SUMMARY

The time is the fourth millennium. The storyteller is a robot, Pentser, a lone relic of times lost, a museum piece of electronic memorabilia, an automated antiquarian of long forgotten information and, in his own humble opinion, mankind’s most perfect creation. The premise is simple: what if you created your perfect mate?

* * *

Pentser’s user, a 600-year-old-but-doesn’t-look-a-day-over-twenty man, Govil, is unhappy. Although he—and everyone else on Earth—lives in a luxurious, genetically designed paradise of eternal health and ceaseless pampering, Govil wants something more. He doesn’t know what it is, but he wants it anyway.

Pentser finds this new world mankind has installed while he was packed in a foam-peanut limbo unacceptable and absurd. But what can he do? Operating machines are taboo and the best he can fare is an outlaw’s existence within the confines of Govil’s estate. There he is reduced to acting as Govil’s diverting but sarcastic manservant while observing this new rather visceral age with a jaundiced lens.

Mankind provides plenty of grist for Pentser’s critical mill. After it eliminated human death, mankind eliminated birth, as well as human coupling. Ecological balance is maintained with careful biological bookkeeping. And the books are kept in tidy order by one great, omniscient, omnipresent, omnipotent human institution, the Genie Corporation, or GenieCorp™.

GenieCorp™ is where Govil works. He’s a Neer, stranding DNA to create the various biological entities that make life perfect in the fourth millennium: Mades© that attend their manses, DreamWeavers© that spin them fanciful garments and Foodstruders© which provide flavorful sustenance. There are even cute teddybear-like creatures called HuggiWugs© and ever-loving dog-like PuppiLuvs©, who bark “I love you,” instead of “bow-wow.”

Govil is an intelligent but nerdish Neer whose major vice is his seemingly unwarranted dissatisfaction with the predictable side of paradise. His exasperated mother, Juune, advises him to, “Stop trying to be so clever all the time. Figure out what you want and hit The Mall.” His best friend, Moord, suggests he try out a Beddinbuddy©, Govil’s latest bio-concoction, a self-contained, multi-functional sexual pleasure organism. “Nah, I don’t like to take work home with me,” is Govil’s glib reply.

Govil’s needs are relieved by neither a Beddinbuddy© nor by his illegally re-animated robot, Pentser. Through a random turn of events, however, Pentser hits on something that might fulfill Govil’s hopes: the creation of a deliberately ordinary woman, a helpmeet, an “Eve.”

This is a radical and even immoral concept in the fourth millennium. Human beings are no longer created, and all created life is recycled. To create Eve, Govil must break the law. “But, what harm could she do?” Govil reassures Pentser. “She won’t be any more dangerous than I am.”

Late one night, when everyone is at home, Govil and Pentser sneak into GenieCorp™ and act. Eve is born, like a middlebrow Venus on the half-shell, the answer to Govil’s prayers.

Govil isn’t bored any more, and neither is Pentser. This newest creation of theirs is definitely unpredictable, to Govil’s delight and Pentser’s dismay. Eve, however, is not just another DNA strand Govil shaped any way he wished. She is a unique, living, thinking, feeling human being. She is naïve and ignorant of the world, but, with Pentser’s help, she learns fast.

Govil’s clandestine violation is detected, and GenieCorp™’s Intelligence Officers, three clones with oversized brains, pursue the case.
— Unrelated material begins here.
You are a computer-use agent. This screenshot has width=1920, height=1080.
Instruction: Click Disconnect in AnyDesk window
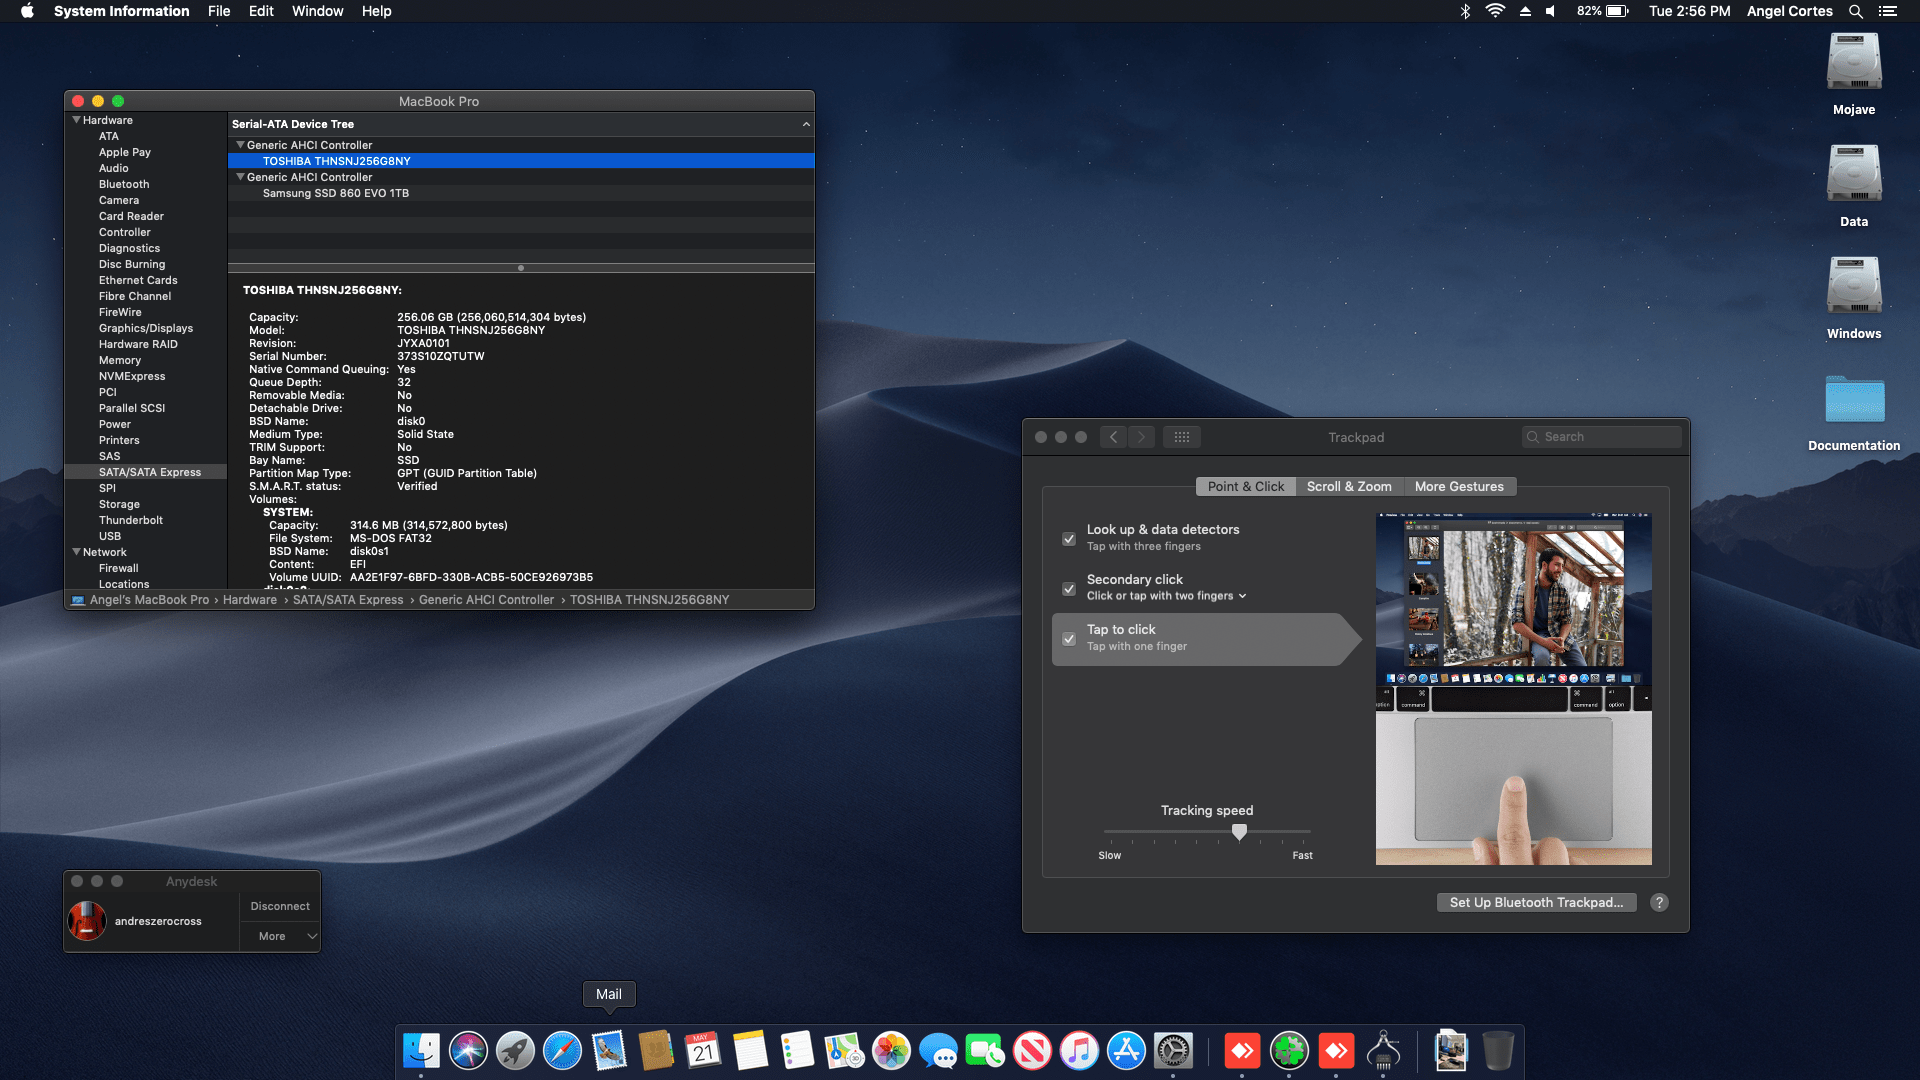click(280, 906)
They know somewhere out there a creature exists that unbalances the books, the perfect equilibrium of life and mankind’s paradise on earth. This dangerous creature must be found and, quite literally, liquidated.

While the GenieCorp™ IO’s conduct an elaborate yet incompetent search for Eve, Eve discovers her new world and embraces it. But as her namesake did in paradise, she soon yearns for forbidden fruit. Or is it left for her to find, because somewhere in the garden there is a serpent?

In a carefully calculated world of perfect balance, Eve is the wildcard in everyone’s hand. Her ultimate survival is a matter of both skill and random chance, and as in all such games, someone has to lose.